- _STATED EXERCISE_
Quote verbatim the lines of the listing below, from the line containing "Describe the element at coordinates (541, 321)" up to and including the line containing "coordinates (72, 237).".

- _GIVEN DATA_
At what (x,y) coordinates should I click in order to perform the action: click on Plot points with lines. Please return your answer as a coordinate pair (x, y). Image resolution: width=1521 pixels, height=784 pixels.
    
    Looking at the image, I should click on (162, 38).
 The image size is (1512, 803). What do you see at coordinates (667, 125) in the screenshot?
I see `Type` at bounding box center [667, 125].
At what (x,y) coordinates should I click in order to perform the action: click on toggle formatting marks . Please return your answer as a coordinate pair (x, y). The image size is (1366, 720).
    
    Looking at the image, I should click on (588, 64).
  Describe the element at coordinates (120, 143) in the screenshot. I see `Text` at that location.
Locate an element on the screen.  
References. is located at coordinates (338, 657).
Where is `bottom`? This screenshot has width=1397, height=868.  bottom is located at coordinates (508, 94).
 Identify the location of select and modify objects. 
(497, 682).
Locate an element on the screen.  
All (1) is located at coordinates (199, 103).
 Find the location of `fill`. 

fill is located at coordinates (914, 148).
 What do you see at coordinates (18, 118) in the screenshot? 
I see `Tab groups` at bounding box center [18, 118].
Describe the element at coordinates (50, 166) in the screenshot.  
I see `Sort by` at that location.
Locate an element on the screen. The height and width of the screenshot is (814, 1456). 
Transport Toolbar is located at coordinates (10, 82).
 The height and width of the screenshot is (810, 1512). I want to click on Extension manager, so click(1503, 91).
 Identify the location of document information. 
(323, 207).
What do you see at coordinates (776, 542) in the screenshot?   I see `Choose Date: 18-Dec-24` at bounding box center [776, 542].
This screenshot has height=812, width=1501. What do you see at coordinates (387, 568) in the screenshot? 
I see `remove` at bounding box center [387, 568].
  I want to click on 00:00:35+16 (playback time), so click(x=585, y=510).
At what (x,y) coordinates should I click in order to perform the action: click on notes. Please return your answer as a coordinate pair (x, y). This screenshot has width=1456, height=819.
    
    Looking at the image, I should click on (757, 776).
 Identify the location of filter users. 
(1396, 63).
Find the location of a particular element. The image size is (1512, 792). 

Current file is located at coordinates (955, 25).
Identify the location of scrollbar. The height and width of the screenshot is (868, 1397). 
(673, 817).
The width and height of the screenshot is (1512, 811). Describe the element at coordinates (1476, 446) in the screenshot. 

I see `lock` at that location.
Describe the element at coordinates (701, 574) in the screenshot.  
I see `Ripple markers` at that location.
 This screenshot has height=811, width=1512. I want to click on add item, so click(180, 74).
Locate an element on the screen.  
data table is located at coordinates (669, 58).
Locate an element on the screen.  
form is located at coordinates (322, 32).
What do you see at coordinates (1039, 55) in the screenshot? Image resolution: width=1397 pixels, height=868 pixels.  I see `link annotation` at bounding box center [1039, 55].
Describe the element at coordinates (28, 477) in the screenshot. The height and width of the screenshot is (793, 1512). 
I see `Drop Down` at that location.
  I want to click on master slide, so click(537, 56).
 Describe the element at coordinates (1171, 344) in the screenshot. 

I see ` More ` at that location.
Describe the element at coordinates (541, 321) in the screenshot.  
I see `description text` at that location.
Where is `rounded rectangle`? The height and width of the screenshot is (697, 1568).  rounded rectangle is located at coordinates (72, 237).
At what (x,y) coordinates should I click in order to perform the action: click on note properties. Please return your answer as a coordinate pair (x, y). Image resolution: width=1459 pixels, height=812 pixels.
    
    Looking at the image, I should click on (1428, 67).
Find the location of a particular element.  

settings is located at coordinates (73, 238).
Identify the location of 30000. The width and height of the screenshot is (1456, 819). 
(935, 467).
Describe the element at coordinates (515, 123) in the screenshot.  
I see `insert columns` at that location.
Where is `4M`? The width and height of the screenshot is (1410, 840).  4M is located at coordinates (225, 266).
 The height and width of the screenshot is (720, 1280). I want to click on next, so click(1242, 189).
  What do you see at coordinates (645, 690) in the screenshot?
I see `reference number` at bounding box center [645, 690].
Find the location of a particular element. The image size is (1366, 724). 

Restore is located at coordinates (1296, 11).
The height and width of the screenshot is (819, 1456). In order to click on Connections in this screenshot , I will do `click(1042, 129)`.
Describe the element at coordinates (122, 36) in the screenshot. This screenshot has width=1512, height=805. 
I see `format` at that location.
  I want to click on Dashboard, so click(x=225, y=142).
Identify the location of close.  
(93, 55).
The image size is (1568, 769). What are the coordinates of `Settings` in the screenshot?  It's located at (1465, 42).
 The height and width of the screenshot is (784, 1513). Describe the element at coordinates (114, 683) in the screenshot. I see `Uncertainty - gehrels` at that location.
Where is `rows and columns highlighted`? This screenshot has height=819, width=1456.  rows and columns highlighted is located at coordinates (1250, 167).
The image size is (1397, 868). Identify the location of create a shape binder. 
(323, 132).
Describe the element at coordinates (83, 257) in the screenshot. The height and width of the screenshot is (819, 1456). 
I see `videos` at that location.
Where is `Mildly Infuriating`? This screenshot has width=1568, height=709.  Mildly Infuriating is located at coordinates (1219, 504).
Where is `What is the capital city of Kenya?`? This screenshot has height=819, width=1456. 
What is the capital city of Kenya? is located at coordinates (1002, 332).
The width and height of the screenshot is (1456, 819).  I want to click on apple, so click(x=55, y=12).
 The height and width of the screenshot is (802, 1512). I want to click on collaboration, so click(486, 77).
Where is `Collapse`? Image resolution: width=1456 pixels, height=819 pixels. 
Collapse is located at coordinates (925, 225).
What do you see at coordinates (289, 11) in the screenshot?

- _EXERCISE SOLUTION_
Describe the element at coordinates (541, 321) in the screenshot.  
I see `description text` at that location.
Where is `rounded rectangle`? The height and width of the screenshot is (697, 1568).  rounded rectangle is located at coordinates (72, 237).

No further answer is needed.